Nata da un successo radiofonico, divenuto anche Disco D’oro, ovvero ‘L’amore merita’, del 2016, che ha posto le basi per un progetto di sicuro avviamento e altrettanta crescita. ‘4’, questo il titolo del loro primo album, è un disco che si stampa in testa al primo ascolto. Che si muove agilmente tra atmosfere più ritmate e veloci e momenti di grande intensità, studiati con certosina precisione per far emergere i tratti peculiari delle quattro vocalità delle componenti, capaci di convincere sia come soliste che a livello corale e all’unisono.

Un album scritto e prodotto – merito soprattutto di firme come Zibba, Tony Maiello e Marco Rettani – che testimonia come anche le piccole etichette indipendenti italiane – nel caso di specie, ‘New Music International’ e ‘Dischi dei Sognatori’ – quando fanno sinergia, segnano anche la differenza. Le Deva, sin da loro emergere ancor prima di chiamarsi così, hanno subito conquistato il gradimento di buona parte degli airplay radiofonici italiani, network compresi.

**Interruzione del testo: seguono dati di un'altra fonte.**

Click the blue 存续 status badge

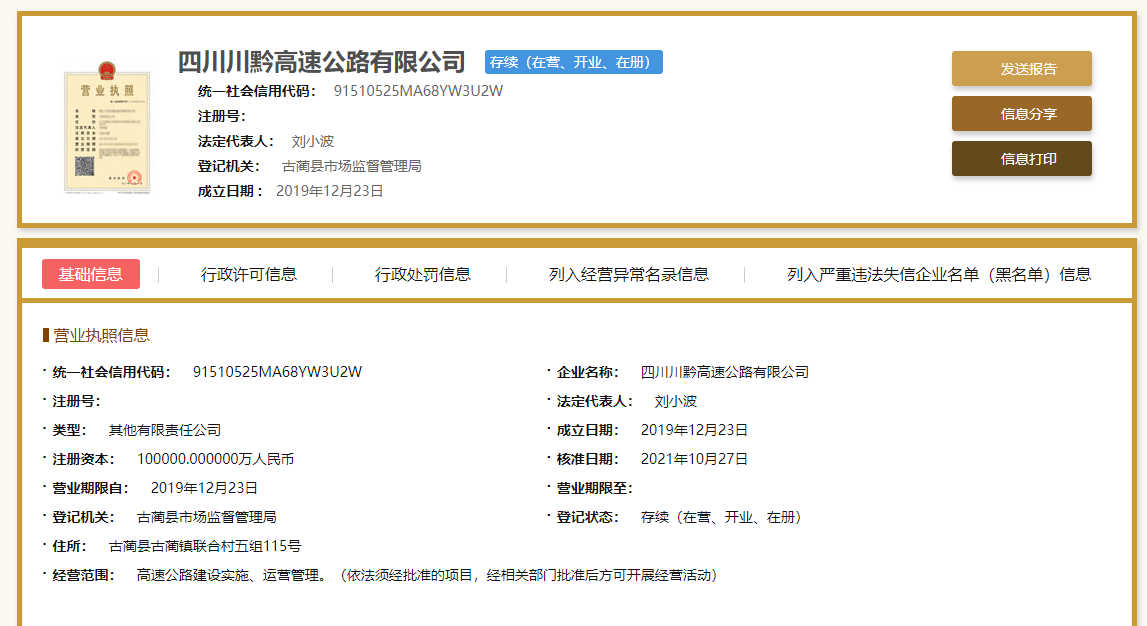[573, 62]
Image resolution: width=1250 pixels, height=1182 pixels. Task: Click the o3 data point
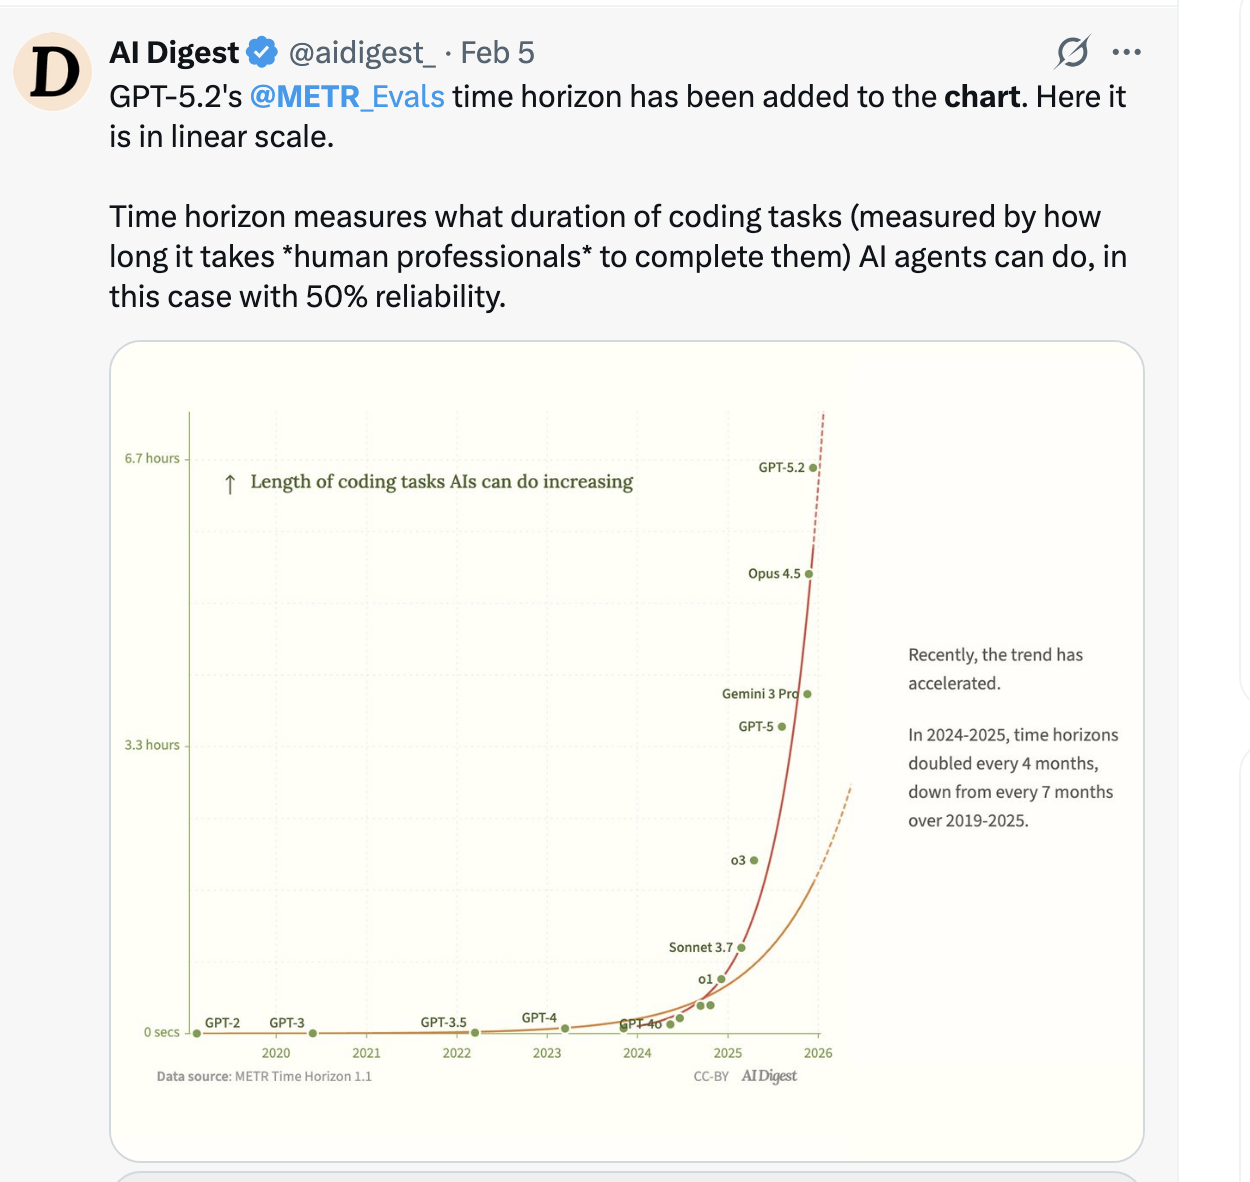coord(754,860)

E, in tal senso, il risultato è stato un crescendo, culminato in una serie di date in stile ‘instore tour’ in giro per librerie e punti vendita multimediali italiani che hanno fatto registrare una importante affluenza di pubblico. La stampa di settore, inoltre, le segue con cura e attenzione, dedicando spazi importanti alle tappe della loro carriera artistica.

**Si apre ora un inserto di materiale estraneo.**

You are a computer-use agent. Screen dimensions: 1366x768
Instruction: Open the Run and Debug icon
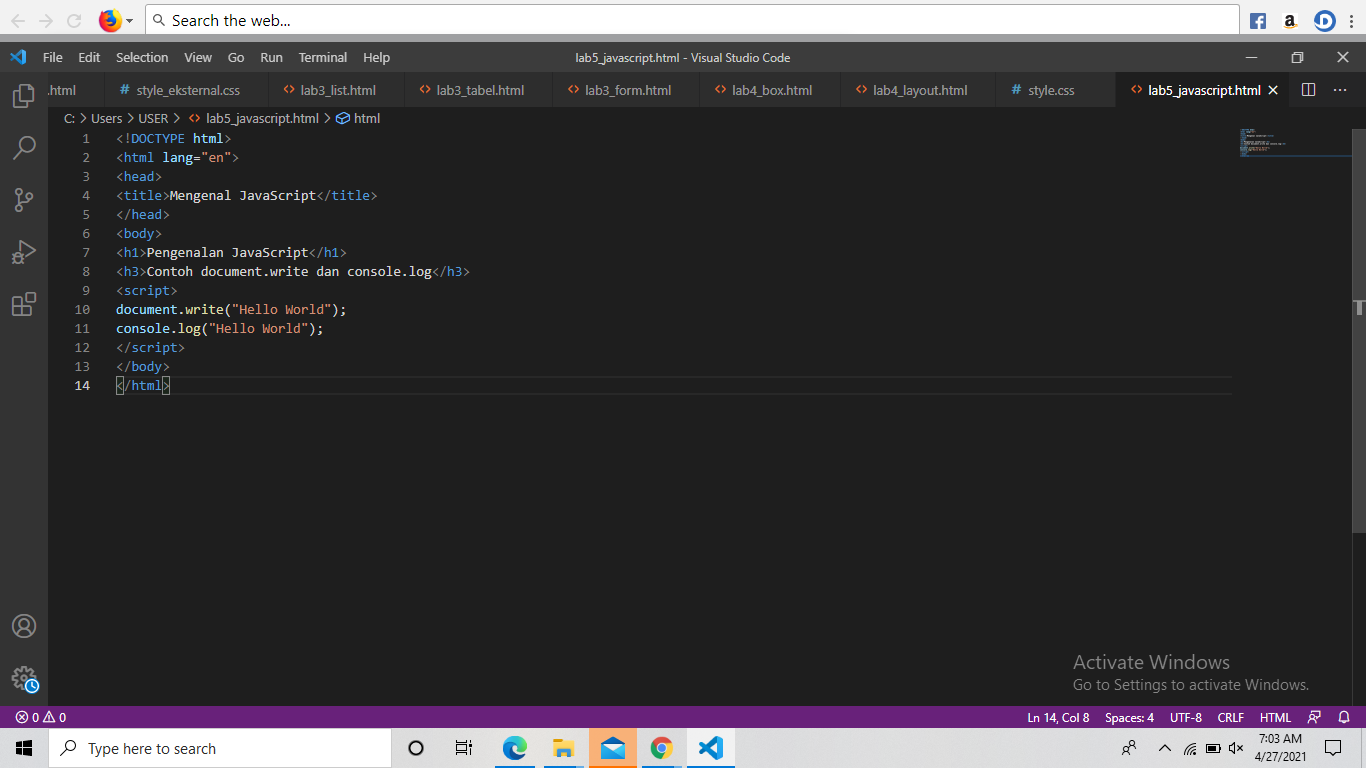(24, 252)
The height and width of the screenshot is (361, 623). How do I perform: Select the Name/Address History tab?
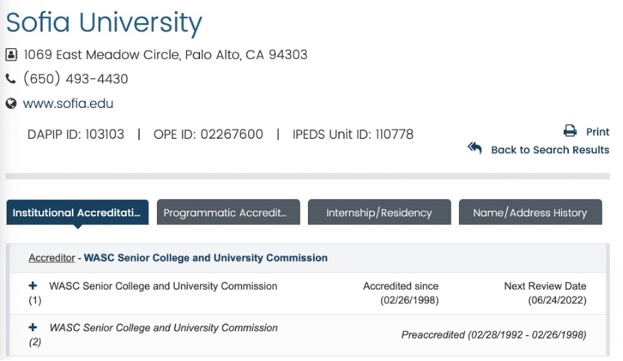click(530, 212)
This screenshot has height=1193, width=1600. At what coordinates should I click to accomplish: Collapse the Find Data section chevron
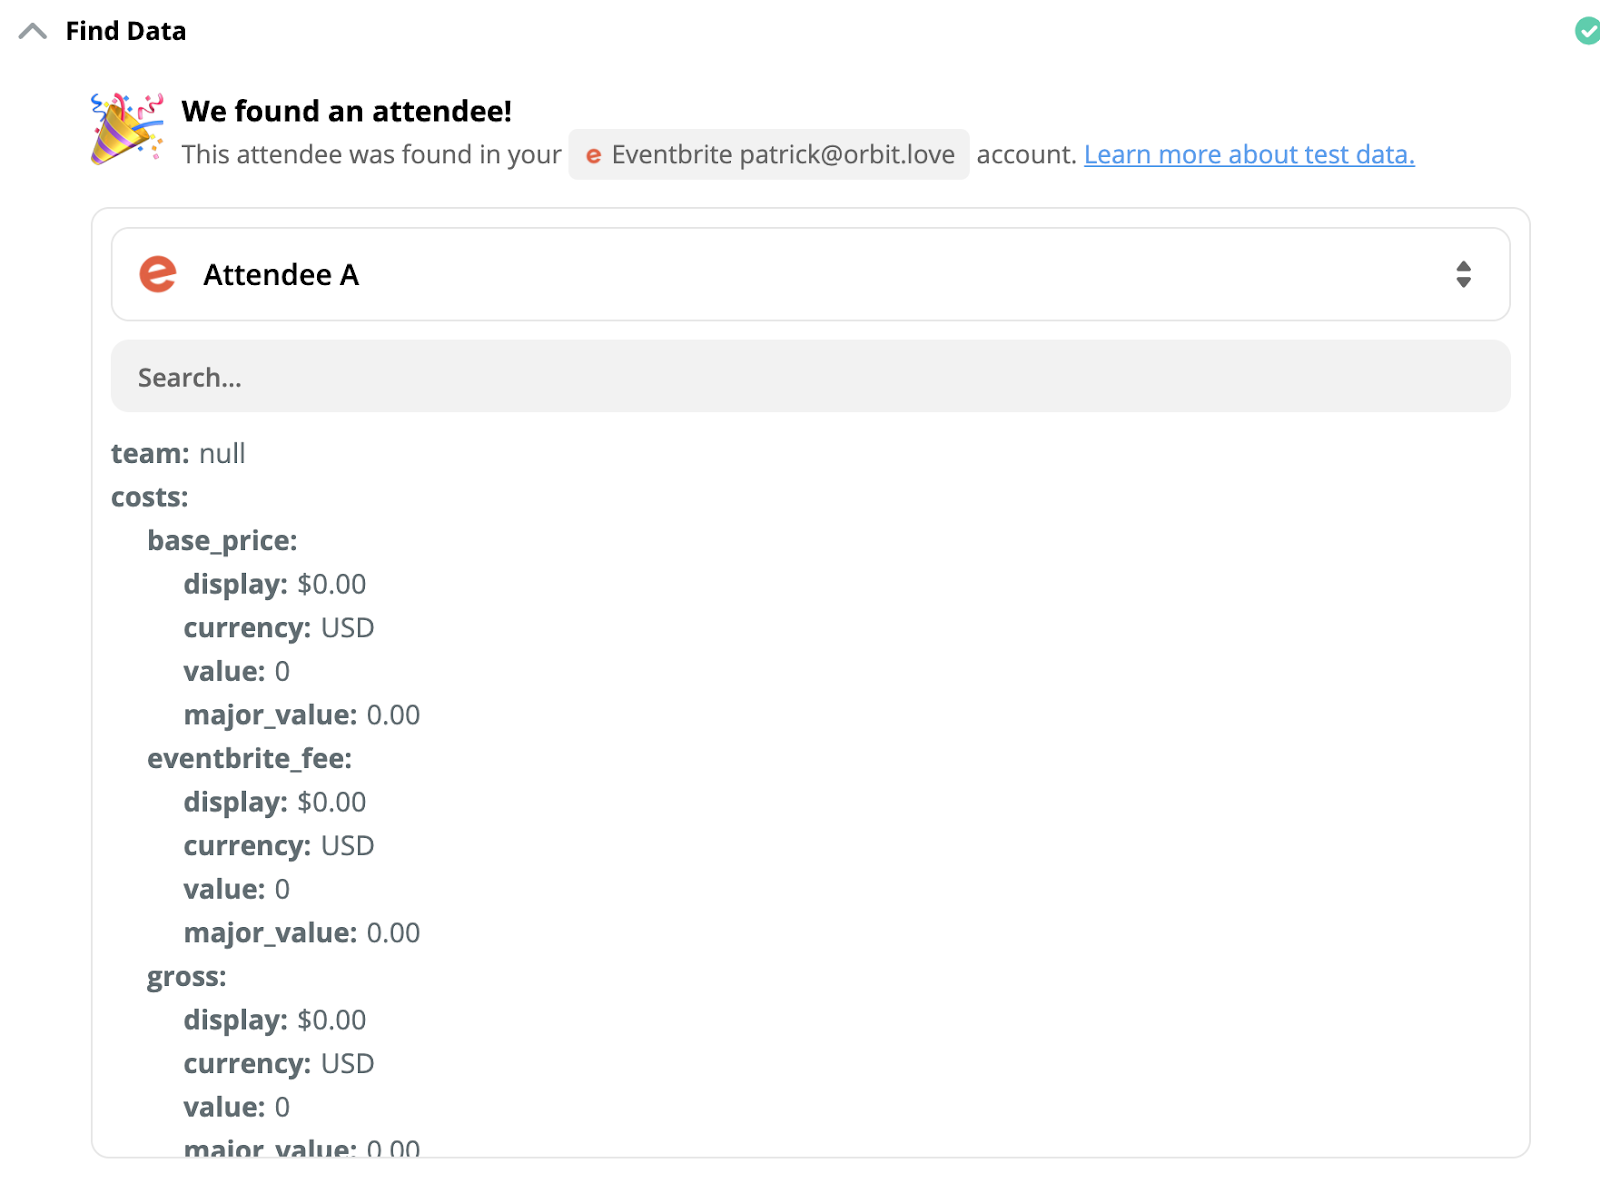33,31
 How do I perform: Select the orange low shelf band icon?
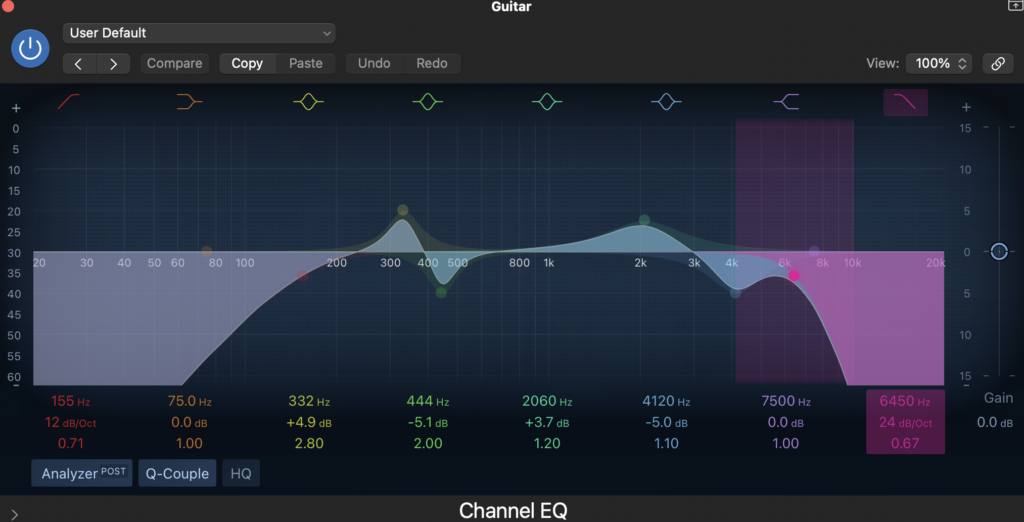click(x=188, y=102)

Un gruppo che, di certo, attirerebbe al Festival di Sanremo 2018 anche una parte di pubblico più giovane e trasversale. E, di sicuro, una band formata da quattro quote rosa ha anche il suo perché a livello scenico e coreografico che, in spettacoli televisivi come questo, fa sempre gioco.

Avrà il coraggio, e la volontà, Claudio Baglioni, di promuovere al rango di BIG un gruppo che, comunque, ha un suo reale perché? Noi ce lo auguriamo. Fra l’altro, si vocifera in giro, che abbiano una canzone con un tema di forte impatto, scritta dal valente e appassionato Tony Maiello: e questo, unitamente agli altri, è un motivo in più a favore de Le Deva.

In ogni caso, qualunque cosa accada, la strada è tracciata in una sola direzione: un successo meritato. A piccoli passi, ma duraturo. In bocca al lupo, ragazze!